**Data shown**

==================================================

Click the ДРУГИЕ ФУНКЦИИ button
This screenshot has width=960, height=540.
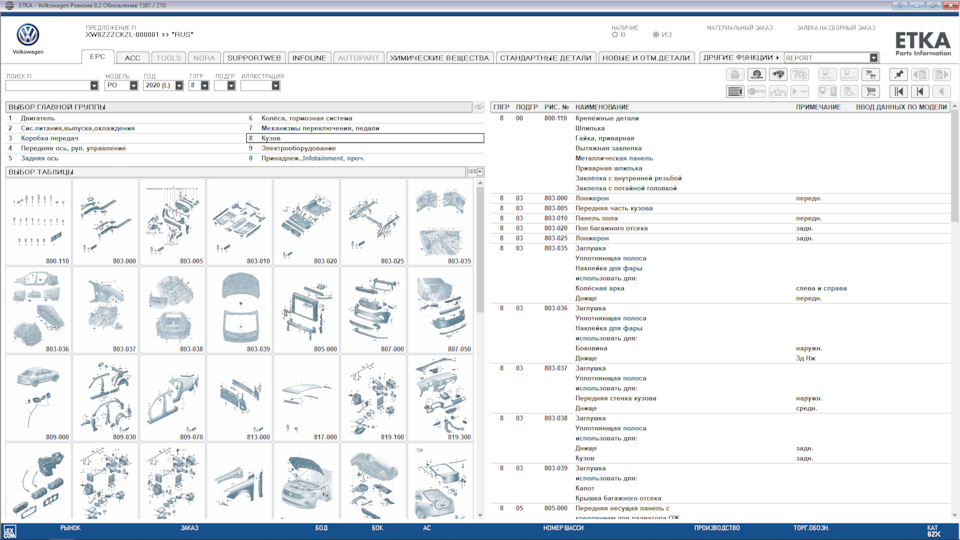[740, 58]
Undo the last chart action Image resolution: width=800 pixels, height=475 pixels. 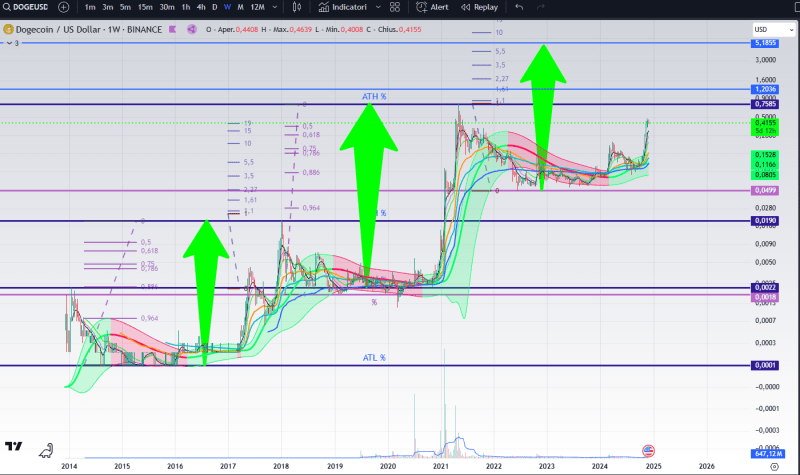519,7
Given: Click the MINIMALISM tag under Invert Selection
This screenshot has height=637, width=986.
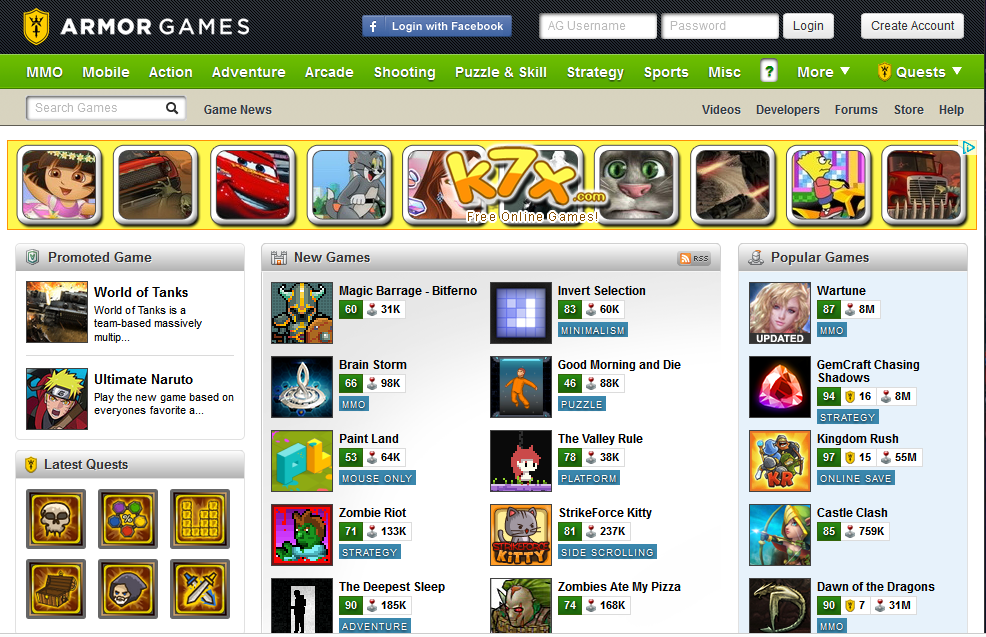Looking at the screenshot, I should coord(592,330).
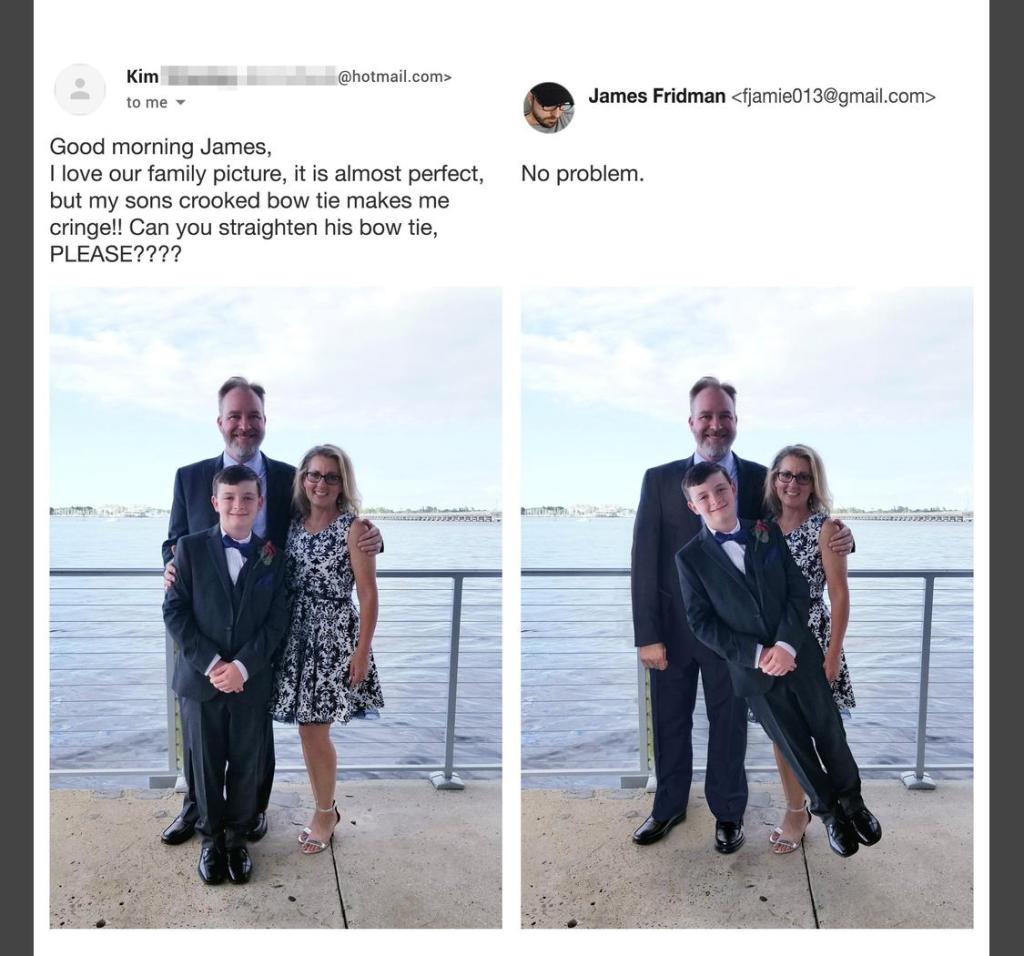Click the line mentioning 'crooked bow tie'
Screen dimensions: 1024x956
(249, 200)
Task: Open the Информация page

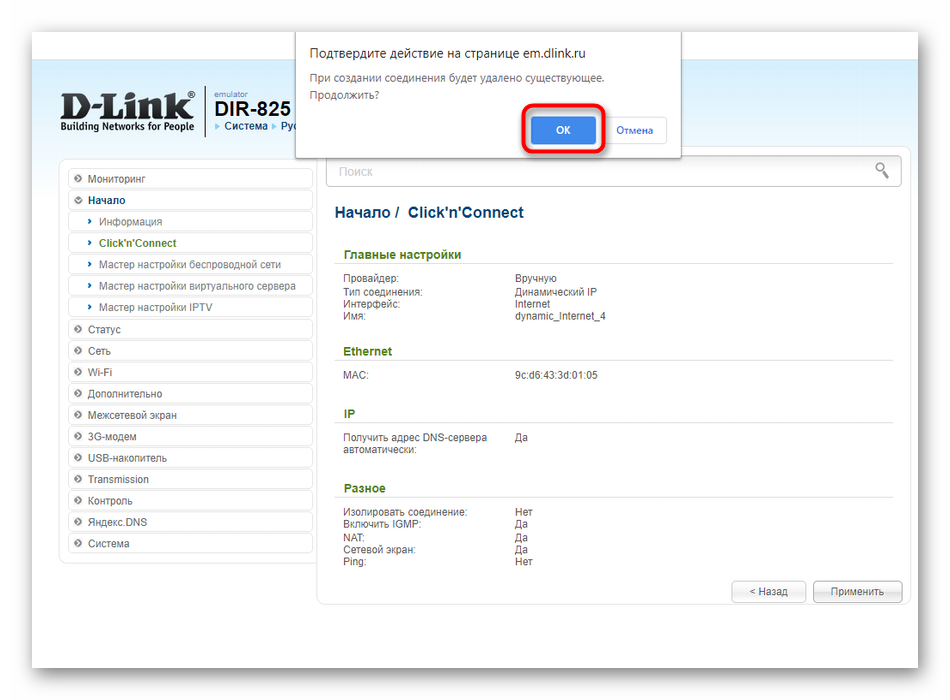Action: pyautogui.click(x=130, y=222)
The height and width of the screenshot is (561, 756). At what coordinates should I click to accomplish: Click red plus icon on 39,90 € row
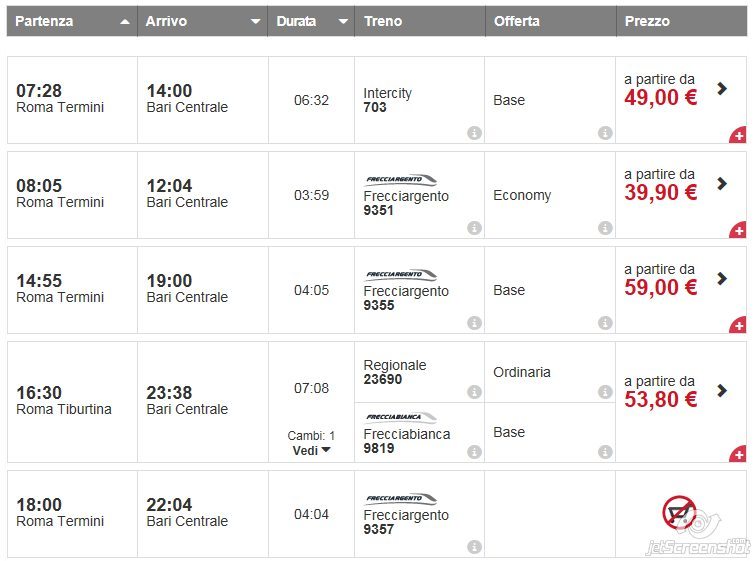point(738,230)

==================================================

**Task to complete**
Starting at the line that contains "Given: Click the", reproduce exactly and only the lines through the end of the entries above, with the pictures excluded.

**Answer space**
Given: Click the MINIMALISM tag under Invert Selection
This screenshot has height=637, width=986.
Looking at the screenshot, I should coord(592,330).
Click the line mentioning 'crooked bow tie'
Screen dimensions: 1024x956
(249, 200)
Task: Open the Информация page

Action: pyautogui.click(x=130, y=222)
The height and width of the screenshot is (561, 756). At what coordinates should I click to accomplish: Click red plus icon on 39,90 € row
point(738,230)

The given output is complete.